As an educator at the Pastoral Institute, Cobis said it's a recurring theme, happening way too often than it should.

"We have one girl who got a device at the age of eight and accidentally found a porn site," Cobis explained. "Then her mom found her a few weeks later under the covers watching this pornography. Her mom was shocked that was going on, but the mom didn't put any blocks on the phone."

Smart devices and phones? Searching the internet or stumbling upon pornographic sites is only one part of the puzzle.

Cobis said the issues, go even deeper and darker than that, as they find a home to your television screens and take over game consoles, such as Xbox or Playstations.

"On Grand Theft Auto when we interviewed sixth graders, we asked them how many played this game and 5 out of 6 did," said Cobis. "These 11-year-olds are watching a mature game with graphic material."

Cobis said parents fail to recognize what the rating truly means for games like Grand Theft Auto, a game rated "mature" according to the entertainment software rating board.

The ESRB states on their website mature games have "Content generally suitable for ages 17 and up and may contain intense violence, blood and gore, sexual content, and/or strong language."

"In this particular game, players can actually have first person sex, as if they are having sex with an individual, and these kids have access to that," said Cobis referring to a scene in the game where players can visit a virtual strip club and engage in various behaviors once inside.

But the sexual content, the explicit images, the x-rated undertones; it doesn't stop there. Cobis said they can even fill your children's ears, if you're not careful.

"Think about the songs nowadays that you just hear on popular radio," said Cobis. "How much have to deal with some sort of sexual content?"

Cobis said parents should listen to their children's music first, before allowing them to listen to it because of the sexual implications many songs have in society. Cobis also encourages parents to watch the music videos which accompany songs in order to get a better visualization of which words in the song may have sexual undertones.

Social media plays a huge role in sexual content exposure said Cobis.

"If you see what's going on in social media," said Cobis.  "It would make sense the patterns we're seeing in real life."

Cobis agreed its sites similar to World Star Hip Hop, a hub for videos professionally made and viewer submitted. The theme of the videos of World Star's website fall under unlisted categories such as sex, violence, alcohol, drugs and crime. With close to 2 million followers on Twitter, a heavy amount of their followers include users under the age of 18.

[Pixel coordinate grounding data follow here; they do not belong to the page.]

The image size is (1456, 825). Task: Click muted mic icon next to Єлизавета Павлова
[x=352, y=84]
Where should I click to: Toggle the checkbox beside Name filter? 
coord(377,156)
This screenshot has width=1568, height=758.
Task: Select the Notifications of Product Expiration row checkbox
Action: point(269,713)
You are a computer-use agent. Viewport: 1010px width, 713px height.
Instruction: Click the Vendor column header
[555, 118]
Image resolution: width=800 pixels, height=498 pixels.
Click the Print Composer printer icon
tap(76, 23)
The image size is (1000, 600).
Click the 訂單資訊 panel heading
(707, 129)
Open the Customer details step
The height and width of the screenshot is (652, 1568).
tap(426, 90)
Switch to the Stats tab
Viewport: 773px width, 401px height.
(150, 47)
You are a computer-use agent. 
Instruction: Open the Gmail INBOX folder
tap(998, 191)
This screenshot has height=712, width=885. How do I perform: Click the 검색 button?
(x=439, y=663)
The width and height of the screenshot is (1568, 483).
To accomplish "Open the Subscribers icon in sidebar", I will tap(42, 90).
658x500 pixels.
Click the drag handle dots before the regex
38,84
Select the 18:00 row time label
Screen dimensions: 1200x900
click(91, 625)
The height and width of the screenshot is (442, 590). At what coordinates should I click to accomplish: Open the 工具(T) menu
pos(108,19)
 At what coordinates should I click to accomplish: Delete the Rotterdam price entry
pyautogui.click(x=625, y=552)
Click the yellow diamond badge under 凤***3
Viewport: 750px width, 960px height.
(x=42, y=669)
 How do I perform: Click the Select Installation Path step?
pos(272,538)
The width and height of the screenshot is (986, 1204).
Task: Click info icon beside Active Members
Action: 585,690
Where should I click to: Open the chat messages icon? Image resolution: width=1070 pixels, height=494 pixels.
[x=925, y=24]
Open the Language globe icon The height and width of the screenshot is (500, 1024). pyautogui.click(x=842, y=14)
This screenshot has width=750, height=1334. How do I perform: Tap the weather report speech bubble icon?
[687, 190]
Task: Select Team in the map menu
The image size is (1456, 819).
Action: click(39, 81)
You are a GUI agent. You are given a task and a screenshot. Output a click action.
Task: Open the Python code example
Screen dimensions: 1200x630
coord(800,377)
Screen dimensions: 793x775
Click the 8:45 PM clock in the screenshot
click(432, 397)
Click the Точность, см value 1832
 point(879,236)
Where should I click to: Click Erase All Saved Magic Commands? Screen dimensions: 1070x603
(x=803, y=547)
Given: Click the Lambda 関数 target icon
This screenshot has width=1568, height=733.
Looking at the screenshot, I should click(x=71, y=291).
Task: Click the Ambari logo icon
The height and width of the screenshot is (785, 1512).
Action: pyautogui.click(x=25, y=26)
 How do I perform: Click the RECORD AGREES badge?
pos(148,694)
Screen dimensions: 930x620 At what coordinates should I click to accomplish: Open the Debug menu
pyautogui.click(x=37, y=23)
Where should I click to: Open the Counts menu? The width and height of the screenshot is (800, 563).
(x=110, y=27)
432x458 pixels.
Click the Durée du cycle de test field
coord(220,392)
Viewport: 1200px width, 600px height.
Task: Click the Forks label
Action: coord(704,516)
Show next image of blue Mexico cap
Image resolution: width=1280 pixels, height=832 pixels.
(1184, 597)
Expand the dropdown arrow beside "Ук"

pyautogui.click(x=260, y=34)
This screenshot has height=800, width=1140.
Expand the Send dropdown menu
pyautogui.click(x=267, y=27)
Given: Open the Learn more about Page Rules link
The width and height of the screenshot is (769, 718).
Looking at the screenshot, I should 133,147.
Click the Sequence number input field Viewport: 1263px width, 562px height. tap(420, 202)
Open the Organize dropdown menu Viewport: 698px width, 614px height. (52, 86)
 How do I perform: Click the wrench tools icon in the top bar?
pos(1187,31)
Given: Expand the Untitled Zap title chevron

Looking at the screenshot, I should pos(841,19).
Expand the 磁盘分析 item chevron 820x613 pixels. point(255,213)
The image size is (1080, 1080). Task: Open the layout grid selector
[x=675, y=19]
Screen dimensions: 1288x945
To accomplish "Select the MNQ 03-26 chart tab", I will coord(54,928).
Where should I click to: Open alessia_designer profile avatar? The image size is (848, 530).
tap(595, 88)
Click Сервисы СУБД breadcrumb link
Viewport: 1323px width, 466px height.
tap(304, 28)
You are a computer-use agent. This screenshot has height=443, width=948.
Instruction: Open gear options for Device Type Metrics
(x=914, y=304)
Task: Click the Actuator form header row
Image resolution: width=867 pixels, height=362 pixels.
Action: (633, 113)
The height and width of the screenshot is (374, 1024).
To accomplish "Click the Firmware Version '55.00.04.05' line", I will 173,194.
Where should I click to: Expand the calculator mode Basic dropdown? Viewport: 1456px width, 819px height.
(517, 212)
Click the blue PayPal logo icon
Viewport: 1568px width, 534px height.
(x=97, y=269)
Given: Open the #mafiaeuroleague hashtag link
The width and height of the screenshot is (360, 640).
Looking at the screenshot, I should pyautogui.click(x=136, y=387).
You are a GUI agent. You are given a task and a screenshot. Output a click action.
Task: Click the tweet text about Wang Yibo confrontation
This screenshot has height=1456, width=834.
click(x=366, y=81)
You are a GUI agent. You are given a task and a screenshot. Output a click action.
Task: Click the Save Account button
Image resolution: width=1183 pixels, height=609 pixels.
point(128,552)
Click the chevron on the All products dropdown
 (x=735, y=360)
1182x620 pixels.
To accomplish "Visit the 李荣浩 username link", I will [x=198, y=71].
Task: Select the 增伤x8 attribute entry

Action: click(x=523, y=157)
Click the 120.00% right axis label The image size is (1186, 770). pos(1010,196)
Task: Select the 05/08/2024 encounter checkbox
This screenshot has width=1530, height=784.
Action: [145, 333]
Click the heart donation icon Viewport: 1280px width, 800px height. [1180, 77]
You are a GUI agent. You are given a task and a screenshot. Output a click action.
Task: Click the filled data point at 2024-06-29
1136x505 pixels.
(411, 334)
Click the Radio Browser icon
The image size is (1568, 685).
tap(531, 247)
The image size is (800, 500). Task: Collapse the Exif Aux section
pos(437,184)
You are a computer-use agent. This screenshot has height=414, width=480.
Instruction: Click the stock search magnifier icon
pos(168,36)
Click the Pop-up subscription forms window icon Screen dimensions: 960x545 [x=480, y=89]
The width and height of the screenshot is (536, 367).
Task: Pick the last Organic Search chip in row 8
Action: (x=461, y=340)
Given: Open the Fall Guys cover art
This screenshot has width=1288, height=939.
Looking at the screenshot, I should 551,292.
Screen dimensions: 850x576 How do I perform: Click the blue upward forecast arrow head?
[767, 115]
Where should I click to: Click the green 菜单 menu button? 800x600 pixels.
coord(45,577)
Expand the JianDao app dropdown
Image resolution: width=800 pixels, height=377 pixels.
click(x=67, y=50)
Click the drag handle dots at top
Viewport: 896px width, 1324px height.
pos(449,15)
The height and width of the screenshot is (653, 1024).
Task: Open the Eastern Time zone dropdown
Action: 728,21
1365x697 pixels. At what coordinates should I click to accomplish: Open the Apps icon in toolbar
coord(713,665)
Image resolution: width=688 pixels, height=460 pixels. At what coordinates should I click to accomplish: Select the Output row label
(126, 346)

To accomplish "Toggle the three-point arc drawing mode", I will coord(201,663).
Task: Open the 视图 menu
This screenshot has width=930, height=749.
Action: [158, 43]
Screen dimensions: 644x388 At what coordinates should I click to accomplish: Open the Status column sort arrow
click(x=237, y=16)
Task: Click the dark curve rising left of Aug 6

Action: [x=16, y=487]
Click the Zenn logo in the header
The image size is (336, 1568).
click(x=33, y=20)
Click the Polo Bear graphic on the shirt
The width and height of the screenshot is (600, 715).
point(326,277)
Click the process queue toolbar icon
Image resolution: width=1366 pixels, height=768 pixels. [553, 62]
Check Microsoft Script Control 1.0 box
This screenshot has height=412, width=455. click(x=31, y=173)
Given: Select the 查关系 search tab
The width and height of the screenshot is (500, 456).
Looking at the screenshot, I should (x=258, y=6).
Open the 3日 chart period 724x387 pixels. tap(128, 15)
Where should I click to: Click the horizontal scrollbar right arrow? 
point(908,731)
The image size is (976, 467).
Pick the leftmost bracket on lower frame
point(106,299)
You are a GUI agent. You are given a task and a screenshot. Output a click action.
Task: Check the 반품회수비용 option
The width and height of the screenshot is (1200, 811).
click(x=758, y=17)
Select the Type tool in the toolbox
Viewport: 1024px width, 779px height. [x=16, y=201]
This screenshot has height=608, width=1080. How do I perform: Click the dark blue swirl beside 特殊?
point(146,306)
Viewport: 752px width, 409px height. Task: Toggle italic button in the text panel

Although the World StarHipHop.com website has a user policy listed on a separate tab at the bottom of their home screen stating their content is "intended for users who are over the age of 13 and some of the materials on the site are only intended for those over the age of 18, World Star's Twitter handle @WorldStar, lists no type of warning in their informational biography.

"People think, it's just a way of life," said Cobis. "But it's a dangerous way of life."

Cobis said children and their exposure to sexual content is an issue families need to focus on.

"If we leave our kids out there they will become like that," said Cobis.

Cobis believes in order for the issue to be resolved, parents should set restrictions, limitations and software on their kid's smart devices which catch and monitor the computer usage; specifically sexual content.

"So we need other people to come in and say, 'Let's put some restrictions on the phones or let's put some rules on at school, or whatever the case may be."

Until a community wide effort is made, Cobis fears the sexual exposure and addictions will continue.

"It has to be a community wide effort, at least here in Columbus," said Cobis.